**TEXT PASSAGE:**
# # #

I'm astonished at a Jake Tapper interview with Clinton's campaign manager, Robby Mook.

Tapper asked Mook about a quote from the recently released FBI Clinton Email interview files. In it, the FBI asked the IT person responsible for the Clinton email server at River Platte Networks about the term, "Hillary coverup" used in a work ticket. But Tapper just selected the term, he didn't quote the actual investigation report.

In the investigation report, the IT person stated the "Hilary [sic] coverup [sic] operation..." was probably due to the recently requested change to a 60 day email retention policy and the comment was a joke."

It was a joke. I've been in the tech industry for almost 30 years and have seen thousands of comments and asides of this nature. Any tech knows what I'm saying.

Why would Tapper pull out the term without the rest of the investigation comment? It's not as if we couldn't fact check to discover what he did? To do so is not only stupid, it undermines the very foundation of what it means to be a journalist: to discover the truth and to report the truth.

# # #

**COLLECTED DATA:**
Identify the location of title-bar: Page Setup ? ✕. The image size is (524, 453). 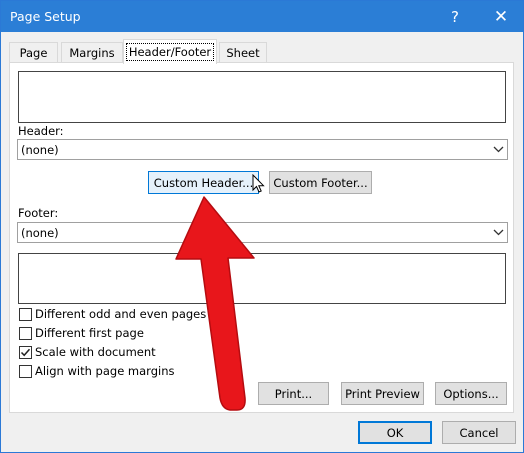
(262, 16). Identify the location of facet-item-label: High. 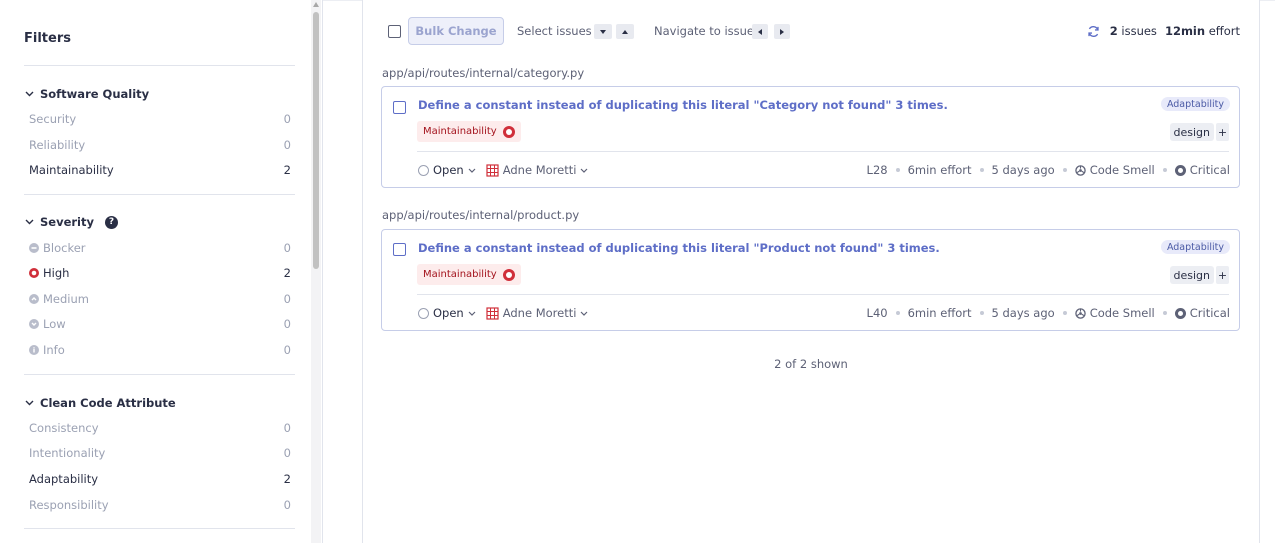
(56, 273).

# # #

**LIST OF TASKS:**
[1] Edit the post about the Tapper interview, starting at "Tapper asked Mook" and ending at "what I'm saying.", and replace "investigation report" with "interview summary".
[2] According to the post about the Tapper interview, how long has the writer been in the tech industry?
[3] Continue the post about the Tapper interview from its last sentence.
The listing is separate material, unrelated to the post about the Tapper interview.

**WRITTEN RESPONSES:**
[1]
Tapper asked Mook about a quote from the recently released FBI Clinton Email interview files. In it, the FBI asked the IT person responsible for the Clinton email server at River Platte Networks about the term, "Hillary coverup" used in a work ticket. But Tapper just selected the term, he didn't quote the actual interview summary.

In the interview summary, the IT person stated the "Hilary [sic] coverup [sic] operation..." was probably due to the recently requested change to a 60 day email retention policy and the comment was a joke."

It was a joke. I've been in the tech industry for almost 30 years and have seen thousands of comments and asides of this nature. Any tech knows what I'm saying.

[2] Almost 30 years.

[3]
Has he no self-respect as a journalist? As a human being?

Update

Jake Tapper did respond in a tweet.

No, that explanation doesn't work. First of all, Tapper cherry picked out the controversial term without the context. That's just not done.

Secondly, the IT guy used "probably' to reference the event where he wrote that comment on a work ticket—the 60 day retention. The rest of the work ticket entry, consisting of "...and the comment was a joke" tells us it's a joke.

Of course it was.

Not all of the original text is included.